13 A “cooperative hegemony” implies a soft rule within cooperative arrangements so that concept is based upon a hybrid approach between idealism and realism (Pedersen 2002, 683). As such, the concept of cooperative hegemony was intended to revise and narrow down the traditional notion of hegemony.
14 Scholars compared the position of Mexico, South Korea and South Africa with that of swing states. The difference between these two groups can be found in the role of pivotal partners played in the first group. Many European states, Japan and Australia are classified as included in this group as far as they have stayed with the American hegemony well over decades (Fontaine and Kliman 2013, 98).
15 According to scholars, the balance of power system was broken by World War I. The self-operating law of balancing had failed to operate in world politics for peace and stability. So the law of balance of power was discredited both by socialists such as Vladimir Lenin and idealists such as Woodrow Wilson as the guideline for a new world system in the early 20th century (Taylor 1954, xx-xxi).
16 To explain this phenomenon of underbalancing, Randall Schweller suggests a new approach of international politics focusing of domestic politics. He assumes that there are so many domestic constraints for balance of power at the international level (Schweller 2006, 6-9).
17 For example, the Iraq war can be understood less as a product of systemic imperatives than a war of choice. We may introduce so many factors such as domestic interests, transnational networks, and emotional fear that had made the United States initiate the war (Hinnebusch 2006, 461).
18 Among many options against outside threats, the most frequent one selected by weak states has been nonalignment, and the next one “balancing with great powers” for a free-rise or fight. As long as the patrons of great powers are available, the option of “balancing with great powers” has been the first priority for many weak states (Labs 1992, 393-394).
19 According to historians, Japan and China in World War I, and small countries in Southeastern Europe in World War II chose their strategies in a mixed way between balancing and bandwagoning (Schroeder 1994, 119-120).
20 The Concert model was originated from the collective security system in the early 19th century called the “Concert of Europe” joined by Britain, Prussia, Russia, Austria-Hungary, and France after the victory over the Napoleonic War in 1815. The Concert system was regarded as a global regulatory mechanism among great powers. It mitigated security dilemmas among great powers by generating behavioral codes of cooperation and collaboration in a conservative way. In this sense, the Concert of Europe was an informal institution for cooperation that increased flexibility and effectiveness in management of global affairs (Shirk 1997, 266).
21 The Concert model works under the condition that is a fairly well-established rules for state behavior.
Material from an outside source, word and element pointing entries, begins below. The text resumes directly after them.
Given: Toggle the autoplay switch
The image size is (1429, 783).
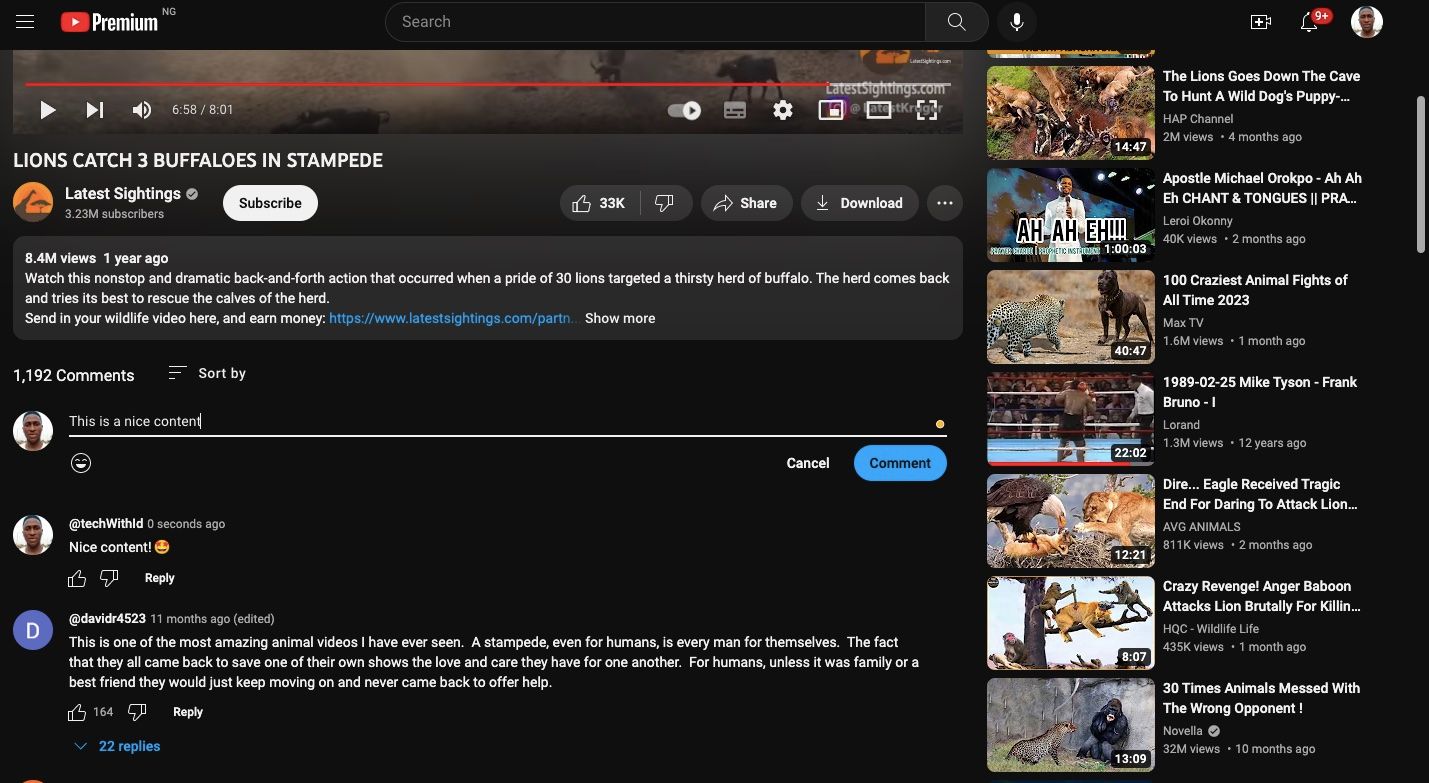Looking at the screenshot, I should (x=685, y=110).
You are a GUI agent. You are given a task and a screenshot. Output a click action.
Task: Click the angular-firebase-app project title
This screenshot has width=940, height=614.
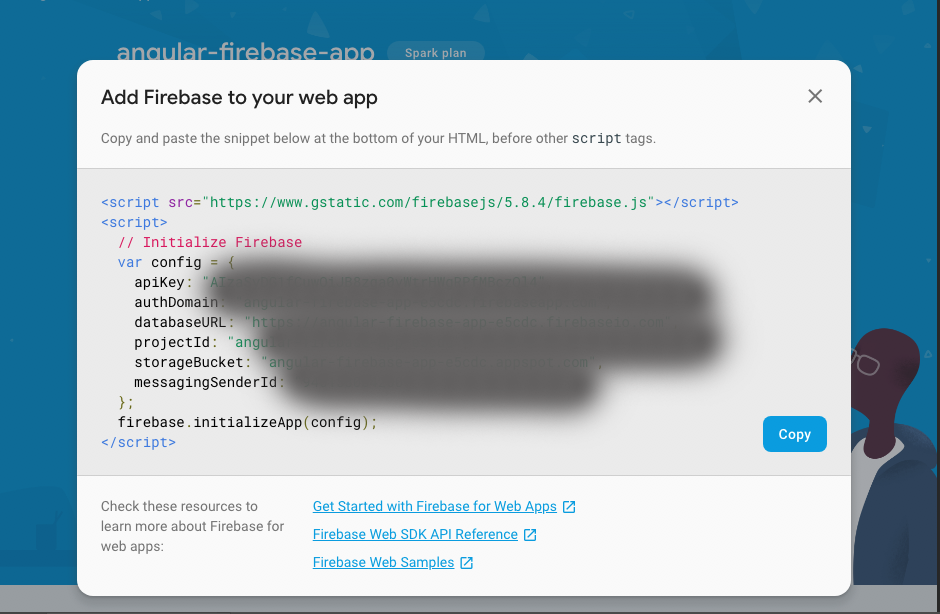tap(245, 52)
In this context, the Concert assumes a practicable and realistic system to comply with, collective responsibilities shared among great powers, and great powers’ consensus regardless of their ideologies (Elrod 1976, 170-172)
22 As such, some scholars have developed a new framework for the “complex deterrence” to be applied to ambiguous deterrence relationship, which is caused by fluid structural elements of the international system (Paul 2009, 8).
23 The “Century of National Humiliation” has been the official symbol of modern Chinese history education and the standard perspective of Chinese historiography during the communist regime. It emphasizes, as a part of Chinese nationalism, specific narratives that would build modern states out of long troubles and external threats. What Chinese people wanted in this nationalistic framework as not just the “others” like Japan and the West, but also the reflexive itself upon self-criticism (Callahan 2004, 206-207).